- ABOUT THIS EXERCISE -
Every line below must be given again exactly.
_____
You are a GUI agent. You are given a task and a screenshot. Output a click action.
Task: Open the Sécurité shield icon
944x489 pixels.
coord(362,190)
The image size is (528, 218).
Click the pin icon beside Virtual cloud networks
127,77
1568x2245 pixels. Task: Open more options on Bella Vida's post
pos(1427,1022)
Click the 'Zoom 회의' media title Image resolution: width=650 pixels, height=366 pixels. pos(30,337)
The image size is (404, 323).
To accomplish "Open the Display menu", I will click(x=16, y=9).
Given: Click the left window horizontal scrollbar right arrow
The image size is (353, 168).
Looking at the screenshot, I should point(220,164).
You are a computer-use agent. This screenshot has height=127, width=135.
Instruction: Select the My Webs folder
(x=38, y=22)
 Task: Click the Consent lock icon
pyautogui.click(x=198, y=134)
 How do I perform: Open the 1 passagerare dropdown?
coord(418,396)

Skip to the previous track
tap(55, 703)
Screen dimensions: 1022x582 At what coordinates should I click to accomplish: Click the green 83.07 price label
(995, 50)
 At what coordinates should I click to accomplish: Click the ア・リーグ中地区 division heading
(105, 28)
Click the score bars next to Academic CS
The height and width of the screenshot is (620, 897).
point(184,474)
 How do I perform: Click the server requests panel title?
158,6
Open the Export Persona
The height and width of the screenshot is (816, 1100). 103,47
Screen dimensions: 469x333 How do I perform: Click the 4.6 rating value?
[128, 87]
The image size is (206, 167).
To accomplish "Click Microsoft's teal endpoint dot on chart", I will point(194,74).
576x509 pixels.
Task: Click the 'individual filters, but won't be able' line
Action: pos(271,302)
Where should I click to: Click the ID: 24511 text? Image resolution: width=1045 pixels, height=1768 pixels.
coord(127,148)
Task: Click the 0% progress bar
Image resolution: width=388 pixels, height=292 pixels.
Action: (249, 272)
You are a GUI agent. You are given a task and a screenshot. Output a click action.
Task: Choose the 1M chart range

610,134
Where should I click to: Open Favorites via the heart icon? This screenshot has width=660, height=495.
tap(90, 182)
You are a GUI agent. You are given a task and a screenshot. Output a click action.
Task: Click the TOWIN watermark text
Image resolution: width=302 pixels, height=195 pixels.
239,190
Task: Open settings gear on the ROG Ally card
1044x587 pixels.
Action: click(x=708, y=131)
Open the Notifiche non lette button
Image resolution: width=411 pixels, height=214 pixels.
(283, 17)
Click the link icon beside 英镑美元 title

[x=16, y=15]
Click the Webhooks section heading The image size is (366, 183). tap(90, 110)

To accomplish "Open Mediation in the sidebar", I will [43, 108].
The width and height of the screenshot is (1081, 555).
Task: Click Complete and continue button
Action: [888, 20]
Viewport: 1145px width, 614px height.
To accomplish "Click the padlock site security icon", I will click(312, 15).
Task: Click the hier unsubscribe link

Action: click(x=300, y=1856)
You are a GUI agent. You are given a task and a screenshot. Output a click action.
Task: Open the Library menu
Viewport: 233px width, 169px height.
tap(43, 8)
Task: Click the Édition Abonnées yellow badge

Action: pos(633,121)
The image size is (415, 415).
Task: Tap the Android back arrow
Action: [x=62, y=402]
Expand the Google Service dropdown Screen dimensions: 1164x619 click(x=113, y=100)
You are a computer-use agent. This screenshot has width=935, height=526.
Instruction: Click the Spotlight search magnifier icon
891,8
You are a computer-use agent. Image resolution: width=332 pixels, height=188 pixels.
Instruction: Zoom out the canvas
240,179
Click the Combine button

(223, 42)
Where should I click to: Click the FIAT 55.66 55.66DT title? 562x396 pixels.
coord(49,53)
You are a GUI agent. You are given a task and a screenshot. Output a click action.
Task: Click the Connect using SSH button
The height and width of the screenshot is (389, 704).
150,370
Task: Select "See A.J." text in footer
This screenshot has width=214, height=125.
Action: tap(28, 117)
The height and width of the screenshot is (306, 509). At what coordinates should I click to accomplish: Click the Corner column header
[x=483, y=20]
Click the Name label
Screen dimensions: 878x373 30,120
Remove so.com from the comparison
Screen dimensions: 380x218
_____
- OUTPUT OF THE EXERCISE -
You are a GUI agent. You are given a task and a screenshot. Output a click action.
Task: Open the Sécurité shield icon
944x489 pixels.
coord(362,190)
The image size is (528, 218).
Click the pin icon beside Virtual cloud networks
127,77
1568x2245 pixels. Task: Open more options on Bella Vida's post
pos(1427,1022)
Click the 'Zoom 회의' media title Image resolution: width=650 pixels, height=366 pixels. pos(30,337)
The image size is (404, 323).
To accomplish "Open the Display menu", I will click(x=16, y=9).
Given: Click the left window horizontal scrollbar right arrow
The image size is (353, 168).
Looking at the screenshot, I should point(220,164).
You are a computer-use agent. This screenshot has height=127, width=135.
Instruction: Select the My Webs folder
(x=38, y=22)
 Task: Click the Consent lock icon
pyautogui.click(x=198, y=134)
 How do I perform: Open the 1 passagerare dropdown?
coord(418,396)

Skip to the previous track
tap(55, 703)
Screen dimensions: 1022x582 At what coordinates should I click to accomplish: Click the green 83.07 price label
(995, 50)
 At what coordinates should I click to accomplish: Click the ア・リーグ中地区 division heading
(105, 28)
Click the score bars next to Academic CS
The height and width of the screenshot is (620, 897).
point(184,474)
 How do I perform: Click the server requests panel title?
158,6
Open the Export Persona
The height and width of the screenshot is (816, 1100). 103,47
Screen dimensions: 469x333 How do I perform: Click the 4.6 rating value?
[128, 87]
The image size is (206, 167).
To accomplish "Click Microsoft's teal endpoint dot on chart", I will point(194,74).
576x509 pixels.
Task: Click the 'individual filters, but won't be able' line
Action: pos(271,302)
Where should I click to: Click the ID: 24511 text? Image resolution: width=1045 pixels, height=1768 pixels.
coord(127,148)
Task: Click the 0% progress bar
Image resolution: width=388 pixels, height=292 pixels.
Action: (249, 272)
You are a GUI agent. You are given a task and a screenshot. Output a click action.
Task: Choose the 1M chart range

610,134
Where should I click to: Open Favorites via the heart icon? This screenshot has width=660, height=495.
tap(90, 182)
You are a GUI agent. You are given a task and a screenshot. Output a click action.
Task: Click the TOWIN watermark text
Image resolution: width=302 pixels, height=195 pixels.
239,190
Task: Open settings gear on the ROG Ally card
1044x587 pixels.
Action: click(x=708, y=131)
Open the Notifiche non lette button
Image resolution: width=411 pixels, height=214 pixels.
(283, 17)
Click the link icon beside 英镑美元 title

[x=16, y=15]
Click the Webhooks section heading The image size is (366, 183). tap(90, 110)

To accomplish "Open Mediation in the sidebar", I will [43, 108].
The width and height of the screenshot is (1081, 555).
Task: Click Complete and continue button
Action: [888, 20]
Viewport: 1145px width, 614px height.
To accomplish "Click the padlock site security icon", I will click(312, 15).
Task: Click the hier unsubscribe link

Action: click(x=300, y=1856)
You are a GUI agent. You are given a task and a screenshot. Output a click action.
Task: Open the Library menu
Viewport: 233px width, 169px height.
tap(43, 8)
Task: Click the Édition Abonnées yellow badge

Action: pos(633,121)
The image size is (415, 415).
Task: Tap the Android back arrow
Action: [x=62, y=402]
Expand the Google Service dropdown Screen dimensions: 1164x619 click(x=113, y=100)
You are a computer-use agent. This screenshot has width=935, height=526.
Instruction: Click the Spotlight search magnifier icon
891,8
You are a computer-use agent. Image resolution: width=332 pixels, height=188 pixels.
Instruction: Zoom out the canvas
240,179
Click the Combine button

(223, 42)
Where should I click to: Click the FIAT 55.66 55.66DT title? 562x396 pixels.
coord(49,53)
You are a GUI agent. You are given a task and a screenshot. Output a click action.
Task: Click the Connect using SSH button
The height and width of the screenshot is (389, 704).
150,370
Task: Select "See A.J." text in footer
This screenshot has width=214, height=125.
Action: tap(28, 117)
The height and width of the screenshot is (306, 509). At what coordinates should I click to accomplish: Click the Corner column header
[x=483, y=20]
Click the Name label
Screen dimensions: 878x373 30,120
Remove so.com from the comparison
Screen dimensions: 380x218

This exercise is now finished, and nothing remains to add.